While signing the act into law, Trump said that it creates "a clear and simple regulatory framework to establish and unleash the immense promise of dollar-backed stablecoins". He further stated that the act "could be perhaps the greatest revolution in financial technology since the birth of the internet itself".
 
Trump’s endorsement of the act has reignited interest in stablecoins. But what exactly are they? And how do they differ from traditional cryptocurrencies? 
 
 

What are stablecoins?

 
Stablecoins are digital assets, which means they have a value attached to them and can be used for transactions. They are designed to maintain a stable value relative to a specific reference asset, like a fiat currency such as the US dollar. Unlike cryptocurrencies, which experience significant price fluctuations due to speculation and limited supply mechanisms, stablecoins intend to provide price predictability.

What backs stablecoins?

 
Stablecoins can be broadly categorised based on their collateral mechanisms. Each category presents a different method for maintaining price stability:
 
1. Fiat-collateralised stablecoins: These stablecoins are backed by reserves of fiat currency held in bank accounts or other arrangements. The most common examples—such as Tether (USDT) and USD Coin (USDC)—are pegged to the US dollar. For every unit of stablecoin issued, an equivalent amount in fiat currency is supposedly held in reserve.
 
These stablecoins rely heavily on trust in the issuer and the auditing of reserve holdings. Concerns have been raised in the past regarding the transparency and adequacy of these reserves, prompting countries to explore regulatory frameworks for the same, like the GENIUS Act.
 
2. Crypto-collateralised stablecoins: These are backed by other cryptocurrencies, which are typically over-collateralised to account for price volatility. For example, DAI, a widely known decentralised stablecoin, is backed by Ethereum and other crypto assets held in smart contracts on the blockchain.
 
Blockchain is a distributed digital ledger that records transactions in a secure way, allowing assets to be tracked across a network.
 
Smart contracts are digital contracts stored on a blockchain that are automatically executed when predetermined terms and conditions are met. For example, DAI is liquidated when the value of the cryptocurrency backing it falls below a certain threshold.
 
These are still exposed to the inherent volatility of the underlying crypto assets and may face issues during market stress.
 
3. Algorithmic (non-collateralised) stablecoins: Algorithmic stablecoins use mathematical formulas and incentive mechanisms to manage the coin supply and maintain a peg without relying on actual collateral. They automatically expand or contract the supply of tokens based on demand. TerraUSD (UST), which collapsed in 2022, was one such example.
 
4. Commodity-collateralised stablecoins: Some stablecoins are backed by physical commodities such as gold or silver. These include coins like PAX Gold (PAXG), where each coin represents ownership of a specific amount of physical gold held in reserve.

Uses of stablecoins

 
Stablecoins serve several purposes across retail, institutional, and decentralised finance sectors:
 
  • Payments: Due to lower transaction fees and faster settlement times, stablecoins are increasingly used for cross-border transfers, particularly in regions with limited access to banking infrastructure.
  • Stablecoins are also integral to decentralised finance platforms, where they serve as collateral for loans, liquidity provision, and decentralised exchanges.
  • Hedging against volatility: Investors often convert volatile crypto holdings into stablecoins to preserve value during market downturns.

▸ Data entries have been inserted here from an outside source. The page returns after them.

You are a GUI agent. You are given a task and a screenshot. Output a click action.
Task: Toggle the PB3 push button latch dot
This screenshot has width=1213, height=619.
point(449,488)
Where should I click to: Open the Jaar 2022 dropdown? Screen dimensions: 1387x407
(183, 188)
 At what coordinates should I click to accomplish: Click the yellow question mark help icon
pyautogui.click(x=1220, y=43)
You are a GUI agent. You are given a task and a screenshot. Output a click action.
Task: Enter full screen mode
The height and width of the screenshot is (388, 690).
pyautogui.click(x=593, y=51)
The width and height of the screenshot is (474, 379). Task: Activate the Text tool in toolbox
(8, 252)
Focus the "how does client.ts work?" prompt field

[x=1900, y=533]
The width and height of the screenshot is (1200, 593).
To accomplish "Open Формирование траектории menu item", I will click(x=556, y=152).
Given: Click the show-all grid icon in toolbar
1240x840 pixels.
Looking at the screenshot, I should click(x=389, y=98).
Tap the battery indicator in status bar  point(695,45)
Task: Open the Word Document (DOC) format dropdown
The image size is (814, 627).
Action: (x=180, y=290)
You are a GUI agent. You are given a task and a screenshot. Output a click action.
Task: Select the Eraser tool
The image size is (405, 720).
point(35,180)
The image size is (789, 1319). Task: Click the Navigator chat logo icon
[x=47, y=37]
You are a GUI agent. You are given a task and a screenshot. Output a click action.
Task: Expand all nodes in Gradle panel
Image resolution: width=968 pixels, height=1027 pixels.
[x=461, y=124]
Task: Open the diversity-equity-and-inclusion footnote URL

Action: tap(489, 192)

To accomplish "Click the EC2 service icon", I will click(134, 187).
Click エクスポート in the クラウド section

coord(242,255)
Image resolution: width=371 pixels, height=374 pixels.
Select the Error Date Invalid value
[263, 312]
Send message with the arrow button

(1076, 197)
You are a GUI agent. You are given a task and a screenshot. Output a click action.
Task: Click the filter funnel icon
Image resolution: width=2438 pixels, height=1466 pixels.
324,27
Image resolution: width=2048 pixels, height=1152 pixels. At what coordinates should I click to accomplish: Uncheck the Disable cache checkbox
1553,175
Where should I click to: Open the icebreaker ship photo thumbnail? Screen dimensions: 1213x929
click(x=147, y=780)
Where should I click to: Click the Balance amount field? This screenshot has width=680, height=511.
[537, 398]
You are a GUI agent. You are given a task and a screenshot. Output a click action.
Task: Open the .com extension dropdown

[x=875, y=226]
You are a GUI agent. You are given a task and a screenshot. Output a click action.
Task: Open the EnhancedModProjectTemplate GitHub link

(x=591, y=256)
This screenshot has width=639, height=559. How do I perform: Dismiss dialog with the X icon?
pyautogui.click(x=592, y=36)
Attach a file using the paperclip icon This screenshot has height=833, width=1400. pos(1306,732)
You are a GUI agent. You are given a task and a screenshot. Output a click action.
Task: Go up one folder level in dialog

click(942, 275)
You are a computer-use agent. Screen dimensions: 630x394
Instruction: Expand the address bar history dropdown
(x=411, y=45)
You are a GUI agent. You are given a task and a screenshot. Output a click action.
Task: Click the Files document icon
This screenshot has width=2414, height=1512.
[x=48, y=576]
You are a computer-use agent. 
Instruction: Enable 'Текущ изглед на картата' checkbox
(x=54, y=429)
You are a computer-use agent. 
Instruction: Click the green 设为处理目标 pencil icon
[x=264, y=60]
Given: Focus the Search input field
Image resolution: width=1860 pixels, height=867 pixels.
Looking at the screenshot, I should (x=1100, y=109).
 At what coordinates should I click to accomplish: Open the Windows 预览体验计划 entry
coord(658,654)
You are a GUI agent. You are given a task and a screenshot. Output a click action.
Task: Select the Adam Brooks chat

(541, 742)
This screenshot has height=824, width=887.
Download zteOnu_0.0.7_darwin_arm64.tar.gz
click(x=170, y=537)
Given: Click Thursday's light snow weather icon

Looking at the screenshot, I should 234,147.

Risks associated with stablecoins

 
Despite their intended stability, stablecoins are not without risks. As their market capitalisation has grown, regulators and policymakers have raised several concerns.
 
One of the most prominent concerns is whether stablecoin issuers actually hold sufficient, liquid, and accessible reserves to honour redemptions. Here's where legislation like the GENIUS Act steps in. It requires 100 per cent reserve backing with liquid assets like US dollars or short-term Treasuries and requires issuers to make monthly, public disclosures of the composition of reserves. According to the White House press release, "In the event of insolvency of a stablecoin issuer, the GENIUS Act prioritises stablecoin holders’ claims over all other creditors, ensuring a final backstop of consumer protection".
 

Alternatives to stablecoins

 
As stablecoins gain popularity, several alternatives are being explored to address their risks and limitations—particularly by regulators and central banks.
 
  • Central Bank Digital Currencies (CBDCs) are the most prominent alternative. Unlike stablecoins, CBDCs are issued by central banks and carry sovereign backing. They aim to offer secure, programmable digital payments without the volatility of crypto. India also has a CBDC backed by the Reserve Bank of India, known as the digital rupee or e-rupee.
  • Tokenised deposits: These are digital versions of regular bank deposits issued on blockchain platforms, allowing instant settlement and integration with smart contracts.
  • E-money and digital wallet balances, while not blockchain-based, are widely used. These are backed by fiat reserves and regulated under existing financial rules.
 
As countries continue to shape regulatory frameworks and central banks explore digital alternatives, the journey ahead for stablecoins will likely depend on their ability to operate securely and transparently within the financial system.